Seems to me like Matsui should thank A-Rod for shifting the spotlight elsewhere during that stretch. But hey, more power to Matsui for maintaining the rep.

I won't hesitate to admit that Matsui is one of my all-time favorite players I've covered. When the Yankees signed him, a great deal of trepidation existed both in the Yankees and in the press corps. The previous Japanese signee, Hideki Irabu, had made life difficult for everyone because he drew a huge amount of coverage, and because he had a terrible relationship with the Japanese media.

When Matsui signed, I was the chairman of the New York chapter of the BBWAA, and I had multiple (in other words, two) meetings with Yankees officials and Japanese and U.S. press. We wanted to make the ride as smooth as possible.

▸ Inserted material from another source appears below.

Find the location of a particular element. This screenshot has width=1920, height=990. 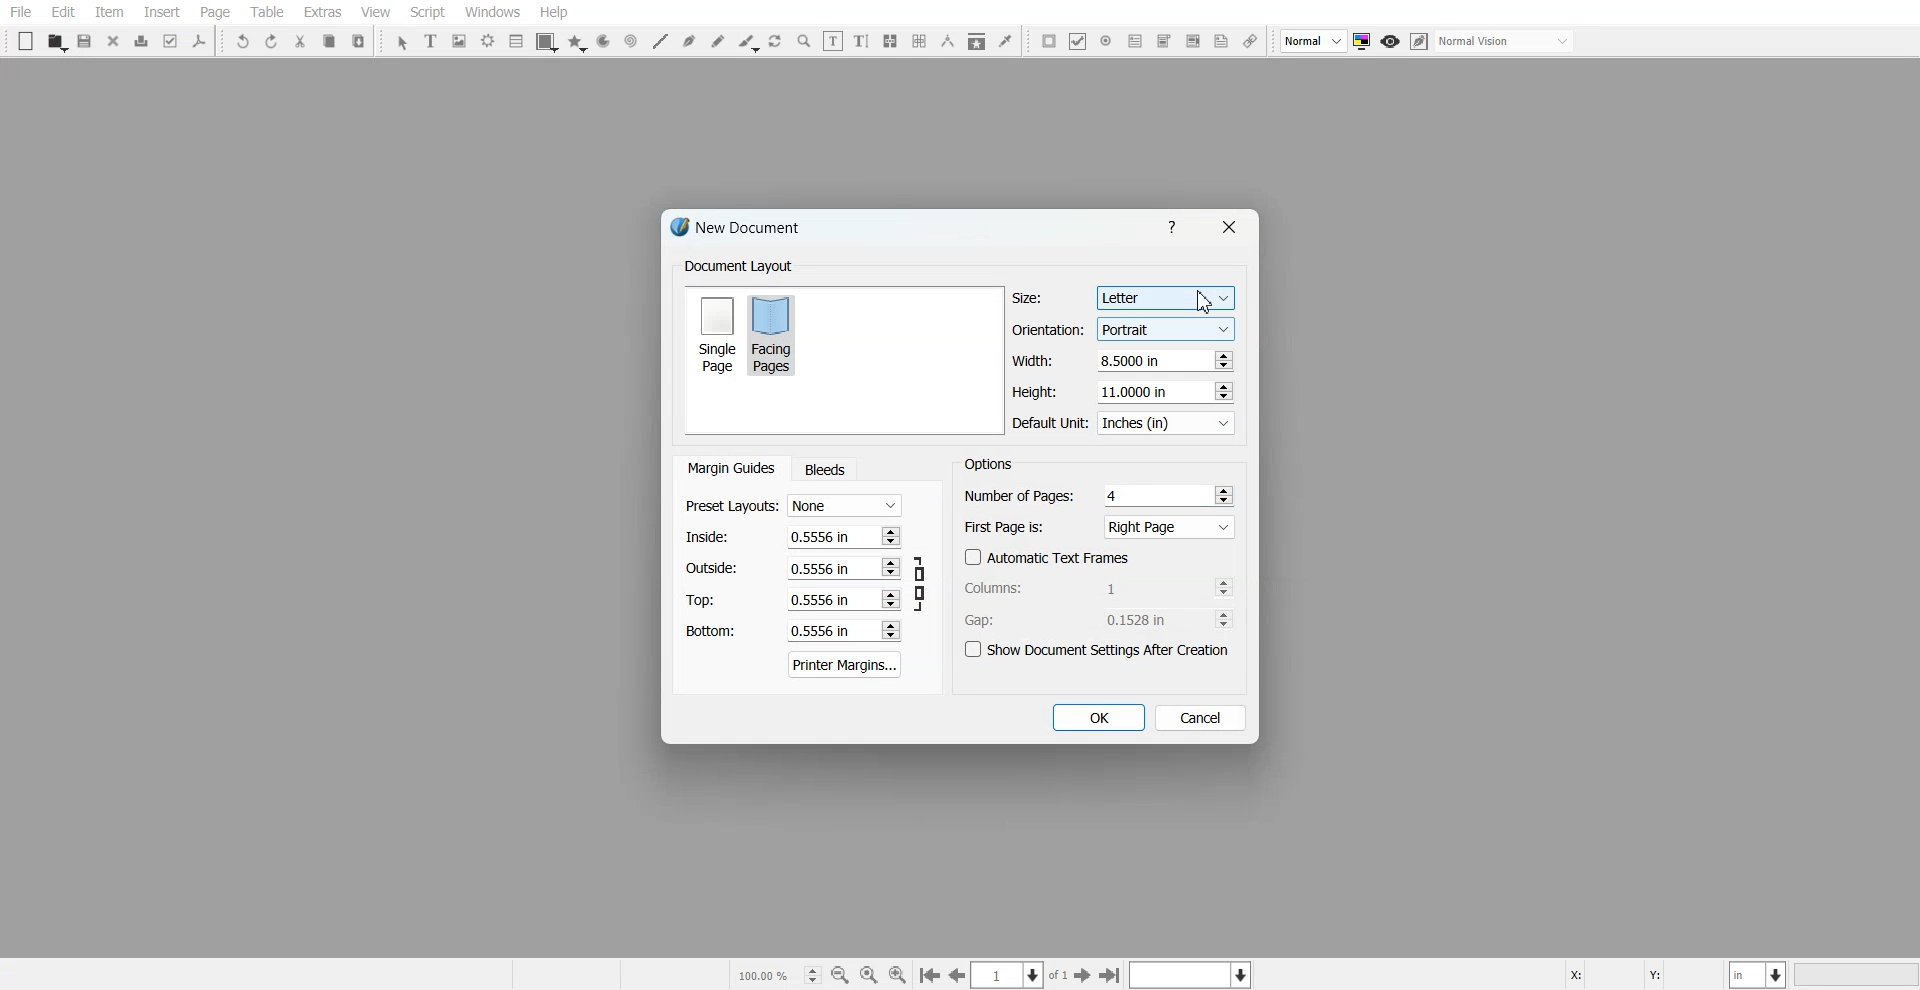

As it turned out, we fretted over nothing. Matsui took care of his own following. He told his teammates that, if they had a problem with the Japanese media, to come to him. He spoke to the huge group every day, whether he went 0-for-4 or 4-for-4 or, in the later years, didn't play at all. And he developed strong relationships with the U.S. media, as well.

He'll deserve that reception today, IMO. He deserves this perfect storm.

--Just as an added note: You know who isn't crazy about Matsui? Major League Baseball and the Players Association. Both sides were very displeased when Matsui blew off the World Baseball Classic in 2006, as they were counting on him to help market it. Of course, that makes me respect Matsui all the more.

--Anthony Rieber spoke with Yankees players about getting their rings today.

--David Lennon wrote that Jerry Manuel better do something, quickly.

--Bud Selig said he's concerned about the pace of games. That's fine, but it doesn't excuse Joe West's comments about the Yankees and Red Sox last week. West should be fined and publicly scolded.

--UPDATE, 12:53 p.m.: Yup, that was pretty epic. Great job by the Yankees, introducing Matsui last, giving him his ring and then having the rest of the Yankees swarm him. Also, fine work introducing ailing head trainer Gene Monahan first.

Prior to the game, Hal Steinbrenner met with the media and revealed that Joe Girardi and Derek Jeter presented George Steinbrenner with his World Series ring. The Boss was the only person to get his ring prior to the ceremony.

Another cool note: 2009 Yankee Jerry Hairston Jr. played in yesterday's Braves-Padres game in San Diego, hopped on a red-eye flight last night, arrived in New York at 6:00 this morning, participated in the ring ceremony and is scheduled to get on a 6:00 back to San Diego tonight for tomorrow's game.